Pros & cons of short sales
Sellers can gain from a short sale, but it also has a few cons to consider.
- Recovers credit score. Many borrowers who opt for a short sale process find it easier to buy another property without waiting for long. However, the mortgage could be challenging. If you are current on the mortgage payments when you decide to short sell the house and the year before you make an application, the FHA will allow you to apply for a mortgage instantly and re-enter the housing market. In contrast, a foreclosure will hurt your credit report for around 7 years.

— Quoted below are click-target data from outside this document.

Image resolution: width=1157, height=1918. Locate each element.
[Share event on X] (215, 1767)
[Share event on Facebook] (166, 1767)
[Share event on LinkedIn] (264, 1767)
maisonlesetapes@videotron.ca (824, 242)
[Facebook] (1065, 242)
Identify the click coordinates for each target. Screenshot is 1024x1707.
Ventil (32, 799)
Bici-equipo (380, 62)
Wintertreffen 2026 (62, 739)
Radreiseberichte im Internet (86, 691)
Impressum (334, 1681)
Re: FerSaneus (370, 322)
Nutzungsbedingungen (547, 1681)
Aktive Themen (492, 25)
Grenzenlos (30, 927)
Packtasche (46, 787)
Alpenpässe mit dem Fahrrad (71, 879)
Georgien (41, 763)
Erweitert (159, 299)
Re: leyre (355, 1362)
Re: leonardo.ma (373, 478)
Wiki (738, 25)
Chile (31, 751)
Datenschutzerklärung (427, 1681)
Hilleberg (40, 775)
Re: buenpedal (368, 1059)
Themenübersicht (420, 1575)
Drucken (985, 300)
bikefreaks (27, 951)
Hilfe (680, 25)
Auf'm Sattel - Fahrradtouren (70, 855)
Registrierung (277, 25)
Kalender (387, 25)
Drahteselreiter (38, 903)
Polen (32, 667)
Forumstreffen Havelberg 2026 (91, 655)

- Less stress. By choosing a short sale, you can avoid the emotional trouble of foreclosure, and you can also stay in your home while it is on the market.

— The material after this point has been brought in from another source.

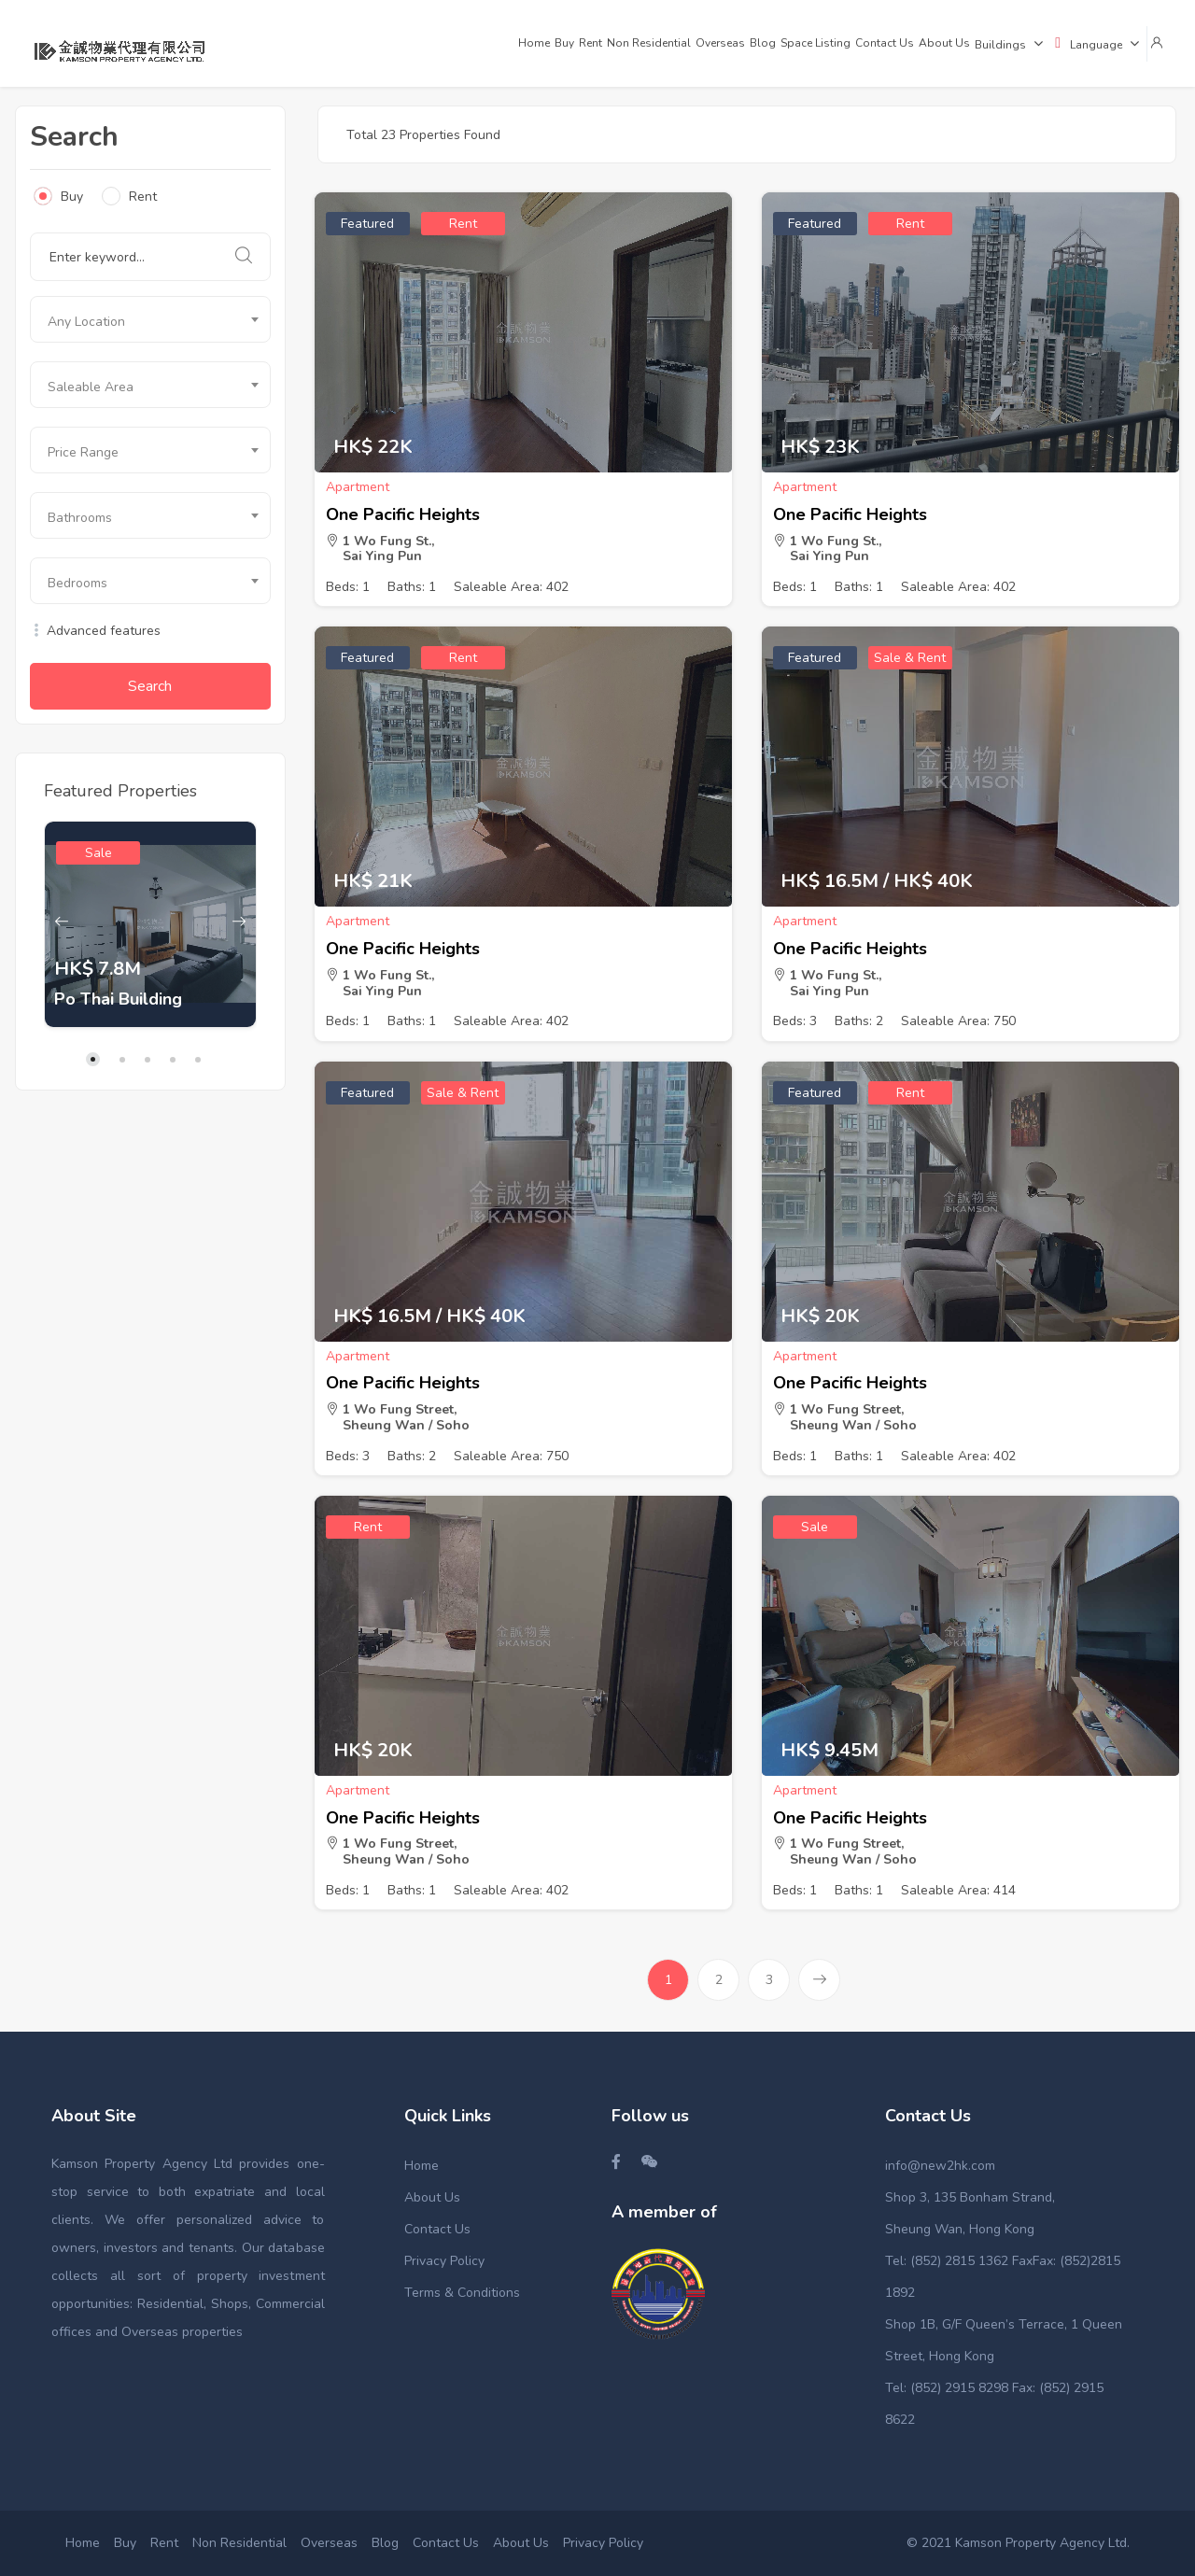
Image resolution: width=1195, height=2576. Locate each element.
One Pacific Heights (403, 514)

- Save on fees. The seller has to bear the closing costs and commission for the real estate. But in the case of a short sale, this amount will be paid by the lender.
- Debt absorption. The home buyer will pay off the seller's debt.

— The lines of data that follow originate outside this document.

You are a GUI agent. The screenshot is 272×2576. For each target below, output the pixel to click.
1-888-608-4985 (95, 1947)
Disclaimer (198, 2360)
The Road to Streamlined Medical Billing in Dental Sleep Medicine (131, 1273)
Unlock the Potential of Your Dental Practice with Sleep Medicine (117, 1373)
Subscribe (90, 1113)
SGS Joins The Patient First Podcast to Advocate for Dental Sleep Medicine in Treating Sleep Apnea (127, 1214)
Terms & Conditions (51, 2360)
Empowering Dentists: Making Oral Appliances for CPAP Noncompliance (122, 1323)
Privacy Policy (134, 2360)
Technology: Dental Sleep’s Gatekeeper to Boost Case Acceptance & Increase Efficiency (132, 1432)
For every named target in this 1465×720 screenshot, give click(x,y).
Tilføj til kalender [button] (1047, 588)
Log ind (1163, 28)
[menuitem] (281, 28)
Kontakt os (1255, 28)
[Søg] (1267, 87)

- Prevent foreclosure. With a short sale, you can prevent the home from going into foreclosure, which could long-term impact the credit score.
- Debt forgiveness. The lender might accept the short sale proceeds and choose to write off the remaining balance as a loss. You will not be held accountable for paying off anything that remains after the short sale.
- You need your lender's approval. When you want to go ahead with a short sale, you will need approval from the lender. This can slow the process or could end it in no time. The approval is not easy to obtain even if you have a genuine reason for the non-ability to make the outstanding payments on the mortgage. If the lender decides not to approve the proposal, you may have to opt for foreclosure.
- It could be a loss for you. The seller will get the proceeds in a regular property sale, but a short sale is different as the proceeds will go towards the lender for debt recovery. There is also a chance that the mortgage balance will not be paid off entirely by the short sale, and you may have to pay the difference amount.
- It will damage your credit score. This might not be long-lasting, but there is an impact on your credit score after a short sale. It could knock off about 160 points from your credit report.
- You have no negotiation power. You will play an active role in the sale of the property, but only the lender will decide whether to accept the proposal or not. The seller has no negotiation power.
- It may take time to get another mortgage. You will have to complete the waiting period before you qualify for another mortgage. This period could be anywhere from 2 years to 7 years.
- Deficiency judgment. There are many cases where the lender has sued the seller to recover the outstanding dues after the short sale. In this case, the credit score will have a huge impact similar to that of a foreclosure. But this process is not legal in all states.
The bottom line
Whether you proceed with a short sale or not is a personal decision. The home will only go into a short sale when you realize that you cannot keep up with the mortgage payments under any circumstances. So, instead of waiting for a foreclosure, you initiate the short sale process. Your home should be worth less than what you owe on it, and you should be able to prove financial hardship. If you have the assets or income to pay back the mortgage balance, the lender will not accept your proposal.
During the financial recession, short sale transactions and foreclosures were common in 2008 but have become less commonplace lately. They are still an option for individuals who are unable to make the mortgage payment on time. However, it is best to consider the pros and cons before moving forward with a short sale transaction. It is not always a win-win.